Enchocrates glaucopis

Scientific classification
- Domain: Eukaryota
- Kingdom: Animalia
- Phylum: Arthropoda
- Class: Insecta
- Order: Lepidoptera
- Family: Depressariidae
- Genus: Enchocrates
- Species: E. glaucopis
- Binomial name: Enchocrates glaucopis Meyrick, 1883

= Enchocrates glaucopis =

- Authority: Meyrick, 1883

Species of moth

Enchocrates glaucopis is a moth in the family Depressariidae. It was described by Edward Meyrick in 1883. It is found in Australia, where it has been recorded from the south-east of the country.

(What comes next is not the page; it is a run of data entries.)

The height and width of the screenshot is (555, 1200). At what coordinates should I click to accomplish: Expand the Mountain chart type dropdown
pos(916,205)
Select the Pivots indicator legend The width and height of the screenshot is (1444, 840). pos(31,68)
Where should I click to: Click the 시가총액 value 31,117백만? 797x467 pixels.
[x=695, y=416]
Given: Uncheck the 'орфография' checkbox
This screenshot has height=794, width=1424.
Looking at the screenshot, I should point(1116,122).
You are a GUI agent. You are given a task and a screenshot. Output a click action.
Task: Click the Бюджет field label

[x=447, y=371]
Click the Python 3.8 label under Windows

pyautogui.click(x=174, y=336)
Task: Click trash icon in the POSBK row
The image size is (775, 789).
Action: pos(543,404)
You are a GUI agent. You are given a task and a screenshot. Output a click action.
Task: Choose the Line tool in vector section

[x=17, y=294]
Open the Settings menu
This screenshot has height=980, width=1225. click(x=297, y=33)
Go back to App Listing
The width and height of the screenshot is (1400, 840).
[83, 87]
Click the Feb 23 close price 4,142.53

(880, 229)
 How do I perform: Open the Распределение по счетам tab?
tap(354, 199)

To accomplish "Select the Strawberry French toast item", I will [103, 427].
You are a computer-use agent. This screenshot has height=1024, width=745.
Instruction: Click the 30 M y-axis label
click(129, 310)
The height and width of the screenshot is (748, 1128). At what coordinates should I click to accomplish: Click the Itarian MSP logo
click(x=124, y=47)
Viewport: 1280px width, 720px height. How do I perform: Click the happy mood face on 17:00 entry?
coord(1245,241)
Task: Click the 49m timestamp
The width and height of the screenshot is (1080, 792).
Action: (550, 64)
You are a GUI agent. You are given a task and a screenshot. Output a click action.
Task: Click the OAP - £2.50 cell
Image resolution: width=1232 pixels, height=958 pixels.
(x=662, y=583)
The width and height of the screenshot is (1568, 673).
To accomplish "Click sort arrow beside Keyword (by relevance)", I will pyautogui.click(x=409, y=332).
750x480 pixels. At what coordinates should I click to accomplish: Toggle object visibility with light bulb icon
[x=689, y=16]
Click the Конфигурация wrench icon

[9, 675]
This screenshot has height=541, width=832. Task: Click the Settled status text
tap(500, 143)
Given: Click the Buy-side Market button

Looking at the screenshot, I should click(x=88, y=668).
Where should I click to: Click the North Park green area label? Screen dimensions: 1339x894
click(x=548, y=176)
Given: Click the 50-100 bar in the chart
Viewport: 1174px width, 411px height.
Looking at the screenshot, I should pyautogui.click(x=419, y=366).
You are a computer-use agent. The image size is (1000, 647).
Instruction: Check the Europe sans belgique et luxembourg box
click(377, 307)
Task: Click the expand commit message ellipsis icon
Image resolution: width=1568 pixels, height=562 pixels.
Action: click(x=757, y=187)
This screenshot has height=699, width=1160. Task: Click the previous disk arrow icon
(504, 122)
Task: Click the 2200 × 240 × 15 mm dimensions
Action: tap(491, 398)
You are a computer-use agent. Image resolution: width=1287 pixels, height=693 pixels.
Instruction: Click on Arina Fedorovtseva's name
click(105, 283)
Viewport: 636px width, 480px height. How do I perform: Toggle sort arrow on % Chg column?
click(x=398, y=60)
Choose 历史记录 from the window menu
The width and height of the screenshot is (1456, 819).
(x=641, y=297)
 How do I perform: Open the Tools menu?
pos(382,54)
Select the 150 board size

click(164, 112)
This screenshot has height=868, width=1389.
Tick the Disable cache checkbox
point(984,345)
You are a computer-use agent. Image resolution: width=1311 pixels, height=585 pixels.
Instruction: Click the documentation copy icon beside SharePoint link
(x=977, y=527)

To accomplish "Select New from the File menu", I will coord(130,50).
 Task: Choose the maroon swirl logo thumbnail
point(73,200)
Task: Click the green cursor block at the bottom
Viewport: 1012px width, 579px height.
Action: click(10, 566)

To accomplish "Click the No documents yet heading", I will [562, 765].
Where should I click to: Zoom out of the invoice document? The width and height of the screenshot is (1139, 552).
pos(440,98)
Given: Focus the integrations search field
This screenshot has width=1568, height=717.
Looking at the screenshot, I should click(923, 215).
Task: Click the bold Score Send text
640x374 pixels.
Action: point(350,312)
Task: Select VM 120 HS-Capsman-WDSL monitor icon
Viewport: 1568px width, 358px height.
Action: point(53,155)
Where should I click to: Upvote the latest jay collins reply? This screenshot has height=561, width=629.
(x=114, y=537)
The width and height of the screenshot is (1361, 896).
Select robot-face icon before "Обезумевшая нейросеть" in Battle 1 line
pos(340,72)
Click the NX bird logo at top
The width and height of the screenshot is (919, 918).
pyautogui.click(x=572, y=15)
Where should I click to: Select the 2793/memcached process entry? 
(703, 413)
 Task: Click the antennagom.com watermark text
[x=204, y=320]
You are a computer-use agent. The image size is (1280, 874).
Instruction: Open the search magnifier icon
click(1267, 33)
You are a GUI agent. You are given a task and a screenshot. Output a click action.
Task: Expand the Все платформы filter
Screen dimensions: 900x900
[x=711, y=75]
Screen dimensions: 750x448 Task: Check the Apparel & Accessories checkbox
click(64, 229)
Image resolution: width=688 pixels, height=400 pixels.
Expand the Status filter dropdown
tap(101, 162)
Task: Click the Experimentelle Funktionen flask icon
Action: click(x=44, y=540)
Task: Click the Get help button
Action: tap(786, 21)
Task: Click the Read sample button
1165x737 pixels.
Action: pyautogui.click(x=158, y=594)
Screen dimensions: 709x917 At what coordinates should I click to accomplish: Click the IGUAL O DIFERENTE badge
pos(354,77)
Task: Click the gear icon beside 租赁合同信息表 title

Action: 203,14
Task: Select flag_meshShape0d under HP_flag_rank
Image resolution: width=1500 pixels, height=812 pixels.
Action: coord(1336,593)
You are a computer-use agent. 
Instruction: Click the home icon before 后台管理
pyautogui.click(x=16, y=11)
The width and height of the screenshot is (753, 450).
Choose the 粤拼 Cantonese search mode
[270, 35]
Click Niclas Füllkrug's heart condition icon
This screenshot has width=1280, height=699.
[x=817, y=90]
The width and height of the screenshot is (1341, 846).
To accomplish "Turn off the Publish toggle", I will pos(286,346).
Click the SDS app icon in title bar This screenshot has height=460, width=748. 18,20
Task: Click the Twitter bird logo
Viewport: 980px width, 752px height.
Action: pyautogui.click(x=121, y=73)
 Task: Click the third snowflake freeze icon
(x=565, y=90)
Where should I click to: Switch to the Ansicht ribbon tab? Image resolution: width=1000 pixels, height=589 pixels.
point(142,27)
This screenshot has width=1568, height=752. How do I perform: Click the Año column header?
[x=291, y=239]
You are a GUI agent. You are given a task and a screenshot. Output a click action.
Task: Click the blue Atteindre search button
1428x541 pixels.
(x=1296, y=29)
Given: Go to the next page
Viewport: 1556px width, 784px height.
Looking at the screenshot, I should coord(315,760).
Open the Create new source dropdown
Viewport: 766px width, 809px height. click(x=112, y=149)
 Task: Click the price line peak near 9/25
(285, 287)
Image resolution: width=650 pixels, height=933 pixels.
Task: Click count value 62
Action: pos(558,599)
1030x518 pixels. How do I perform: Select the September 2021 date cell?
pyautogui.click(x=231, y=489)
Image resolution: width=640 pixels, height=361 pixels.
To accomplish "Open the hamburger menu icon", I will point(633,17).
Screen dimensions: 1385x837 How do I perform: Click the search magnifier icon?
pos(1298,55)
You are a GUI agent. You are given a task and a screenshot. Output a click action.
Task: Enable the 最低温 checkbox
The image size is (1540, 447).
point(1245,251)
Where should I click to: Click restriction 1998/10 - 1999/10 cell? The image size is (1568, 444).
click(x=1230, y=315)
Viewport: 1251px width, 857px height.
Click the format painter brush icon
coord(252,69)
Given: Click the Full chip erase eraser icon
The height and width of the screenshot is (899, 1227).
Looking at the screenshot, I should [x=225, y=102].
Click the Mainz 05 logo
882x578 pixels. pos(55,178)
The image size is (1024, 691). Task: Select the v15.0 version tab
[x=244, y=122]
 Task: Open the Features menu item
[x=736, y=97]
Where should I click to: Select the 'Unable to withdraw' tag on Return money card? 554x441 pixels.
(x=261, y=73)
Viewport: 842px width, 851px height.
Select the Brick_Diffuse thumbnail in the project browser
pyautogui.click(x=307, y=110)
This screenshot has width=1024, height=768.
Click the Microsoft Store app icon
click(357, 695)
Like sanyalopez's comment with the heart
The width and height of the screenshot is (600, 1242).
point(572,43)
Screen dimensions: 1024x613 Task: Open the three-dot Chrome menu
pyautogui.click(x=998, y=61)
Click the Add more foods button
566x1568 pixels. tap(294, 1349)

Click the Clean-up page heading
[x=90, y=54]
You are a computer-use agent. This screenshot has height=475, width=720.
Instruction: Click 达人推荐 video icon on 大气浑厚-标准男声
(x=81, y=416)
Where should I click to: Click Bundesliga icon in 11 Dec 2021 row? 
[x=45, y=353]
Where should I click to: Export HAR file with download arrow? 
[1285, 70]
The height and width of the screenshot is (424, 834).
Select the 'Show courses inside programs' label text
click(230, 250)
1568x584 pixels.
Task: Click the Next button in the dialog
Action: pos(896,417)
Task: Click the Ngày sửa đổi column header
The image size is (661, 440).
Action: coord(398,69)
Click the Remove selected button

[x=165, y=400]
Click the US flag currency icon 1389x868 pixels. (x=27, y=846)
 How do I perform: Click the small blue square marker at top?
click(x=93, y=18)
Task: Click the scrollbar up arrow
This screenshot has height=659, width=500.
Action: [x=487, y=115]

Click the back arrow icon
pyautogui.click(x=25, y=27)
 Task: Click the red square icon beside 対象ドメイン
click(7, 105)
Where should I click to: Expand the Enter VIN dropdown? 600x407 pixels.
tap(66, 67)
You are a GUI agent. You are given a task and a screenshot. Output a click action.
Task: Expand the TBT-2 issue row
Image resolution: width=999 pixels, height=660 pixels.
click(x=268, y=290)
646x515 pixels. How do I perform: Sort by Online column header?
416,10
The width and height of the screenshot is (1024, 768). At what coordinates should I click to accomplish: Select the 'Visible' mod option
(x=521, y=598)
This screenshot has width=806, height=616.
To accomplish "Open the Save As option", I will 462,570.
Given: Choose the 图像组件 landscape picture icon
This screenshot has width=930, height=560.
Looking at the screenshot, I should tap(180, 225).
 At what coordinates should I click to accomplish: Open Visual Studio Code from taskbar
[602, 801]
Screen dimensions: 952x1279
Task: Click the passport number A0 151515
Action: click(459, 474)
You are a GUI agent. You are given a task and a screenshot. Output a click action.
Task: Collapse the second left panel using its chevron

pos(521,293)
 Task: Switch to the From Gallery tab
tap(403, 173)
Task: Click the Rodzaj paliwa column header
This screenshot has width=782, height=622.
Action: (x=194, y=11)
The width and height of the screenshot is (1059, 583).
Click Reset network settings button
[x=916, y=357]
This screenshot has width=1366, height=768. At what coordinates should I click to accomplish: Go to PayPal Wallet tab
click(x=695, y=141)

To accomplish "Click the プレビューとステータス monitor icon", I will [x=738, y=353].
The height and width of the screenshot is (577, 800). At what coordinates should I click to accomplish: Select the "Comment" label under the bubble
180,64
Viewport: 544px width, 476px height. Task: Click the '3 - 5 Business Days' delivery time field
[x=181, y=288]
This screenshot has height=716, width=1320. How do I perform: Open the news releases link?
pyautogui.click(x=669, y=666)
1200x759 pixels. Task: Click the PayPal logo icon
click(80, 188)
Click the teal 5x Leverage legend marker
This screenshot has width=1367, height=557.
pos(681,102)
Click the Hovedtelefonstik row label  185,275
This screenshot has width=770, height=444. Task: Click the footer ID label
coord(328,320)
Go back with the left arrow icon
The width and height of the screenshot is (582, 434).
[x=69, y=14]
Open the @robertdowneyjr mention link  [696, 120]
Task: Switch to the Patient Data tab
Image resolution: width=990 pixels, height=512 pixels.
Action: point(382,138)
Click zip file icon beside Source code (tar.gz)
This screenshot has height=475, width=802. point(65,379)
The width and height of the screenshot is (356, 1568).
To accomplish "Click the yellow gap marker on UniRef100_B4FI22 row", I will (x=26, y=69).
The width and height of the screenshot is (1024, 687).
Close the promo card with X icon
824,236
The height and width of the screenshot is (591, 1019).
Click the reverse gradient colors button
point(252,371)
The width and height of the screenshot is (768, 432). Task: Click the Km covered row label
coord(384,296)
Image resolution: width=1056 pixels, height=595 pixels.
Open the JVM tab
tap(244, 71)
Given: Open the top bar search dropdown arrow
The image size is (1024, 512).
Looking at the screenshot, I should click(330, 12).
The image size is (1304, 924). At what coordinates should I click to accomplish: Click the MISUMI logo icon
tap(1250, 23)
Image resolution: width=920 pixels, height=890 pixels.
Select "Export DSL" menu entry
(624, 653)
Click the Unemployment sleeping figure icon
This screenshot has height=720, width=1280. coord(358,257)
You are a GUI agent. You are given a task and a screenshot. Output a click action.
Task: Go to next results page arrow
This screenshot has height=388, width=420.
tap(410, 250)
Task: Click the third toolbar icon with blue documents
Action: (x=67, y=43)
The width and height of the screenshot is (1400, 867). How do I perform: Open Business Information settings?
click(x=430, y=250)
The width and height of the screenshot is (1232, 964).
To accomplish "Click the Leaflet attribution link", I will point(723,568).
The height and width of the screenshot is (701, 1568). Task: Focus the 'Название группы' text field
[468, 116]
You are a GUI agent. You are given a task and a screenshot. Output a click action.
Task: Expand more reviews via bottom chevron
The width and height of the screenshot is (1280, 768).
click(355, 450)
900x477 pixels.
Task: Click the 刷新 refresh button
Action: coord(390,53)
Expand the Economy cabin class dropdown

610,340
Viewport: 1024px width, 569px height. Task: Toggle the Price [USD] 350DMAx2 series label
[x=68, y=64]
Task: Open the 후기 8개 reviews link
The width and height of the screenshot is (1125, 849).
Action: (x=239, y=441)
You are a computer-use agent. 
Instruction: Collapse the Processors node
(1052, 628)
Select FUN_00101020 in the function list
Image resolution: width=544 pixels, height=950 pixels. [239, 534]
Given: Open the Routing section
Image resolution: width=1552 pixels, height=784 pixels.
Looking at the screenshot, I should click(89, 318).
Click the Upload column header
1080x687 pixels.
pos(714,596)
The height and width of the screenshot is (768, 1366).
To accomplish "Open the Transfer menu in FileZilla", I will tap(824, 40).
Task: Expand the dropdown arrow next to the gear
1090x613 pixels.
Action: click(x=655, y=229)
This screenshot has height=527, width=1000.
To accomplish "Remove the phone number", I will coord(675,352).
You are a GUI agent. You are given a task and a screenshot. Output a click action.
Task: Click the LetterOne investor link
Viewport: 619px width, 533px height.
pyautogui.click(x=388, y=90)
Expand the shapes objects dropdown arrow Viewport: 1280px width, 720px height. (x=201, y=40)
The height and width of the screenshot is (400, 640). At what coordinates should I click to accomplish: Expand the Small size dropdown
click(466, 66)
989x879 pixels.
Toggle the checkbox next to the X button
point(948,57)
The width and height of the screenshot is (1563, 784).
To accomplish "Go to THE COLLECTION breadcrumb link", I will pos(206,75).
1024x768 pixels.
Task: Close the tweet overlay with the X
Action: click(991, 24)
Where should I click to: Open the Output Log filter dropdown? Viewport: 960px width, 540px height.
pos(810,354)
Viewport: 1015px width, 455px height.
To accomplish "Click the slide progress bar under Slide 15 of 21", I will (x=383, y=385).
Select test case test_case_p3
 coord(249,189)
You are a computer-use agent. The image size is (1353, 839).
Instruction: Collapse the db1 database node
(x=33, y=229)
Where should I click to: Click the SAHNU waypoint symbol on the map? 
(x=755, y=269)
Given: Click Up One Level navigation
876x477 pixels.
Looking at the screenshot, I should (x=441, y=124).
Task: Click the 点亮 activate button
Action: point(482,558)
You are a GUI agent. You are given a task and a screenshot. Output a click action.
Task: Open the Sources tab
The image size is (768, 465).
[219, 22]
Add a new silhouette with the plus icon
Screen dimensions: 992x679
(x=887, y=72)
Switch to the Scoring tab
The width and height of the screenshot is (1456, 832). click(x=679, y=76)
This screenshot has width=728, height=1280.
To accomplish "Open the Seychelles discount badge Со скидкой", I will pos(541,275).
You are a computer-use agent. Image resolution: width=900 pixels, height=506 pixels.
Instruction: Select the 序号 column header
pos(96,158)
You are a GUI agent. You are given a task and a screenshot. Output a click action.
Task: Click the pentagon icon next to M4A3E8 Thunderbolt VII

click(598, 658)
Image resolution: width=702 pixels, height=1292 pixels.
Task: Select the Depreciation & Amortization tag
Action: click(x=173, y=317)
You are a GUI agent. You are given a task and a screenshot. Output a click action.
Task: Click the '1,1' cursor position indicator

The wingspan is 15–22 mm. The forewings are fuscous grey, the margins narrowly dark fuscous and with the costal edge, hindmarginal edge, and all veins marked by bright carmine lines. There is a very ill-defined straight oblique cloudy dark grey transverse line from the middle of the costa to the inner margin at two-thirds. There is also a very ill-defined roundish pale yellow spot on middle of the inner margin, anteriorly or wholly carmine tinged, margined anteriorly by the transverse dark grey line. There is a round suffused blackish-grey spot on the inner margin at four-fifths, in some specimens very conspicuous, in others absent. There is also an indistinct dark fuscous dot in the disc at two-thirds. The hindwings are grey whitish in males and grey, but paler towards the base in females.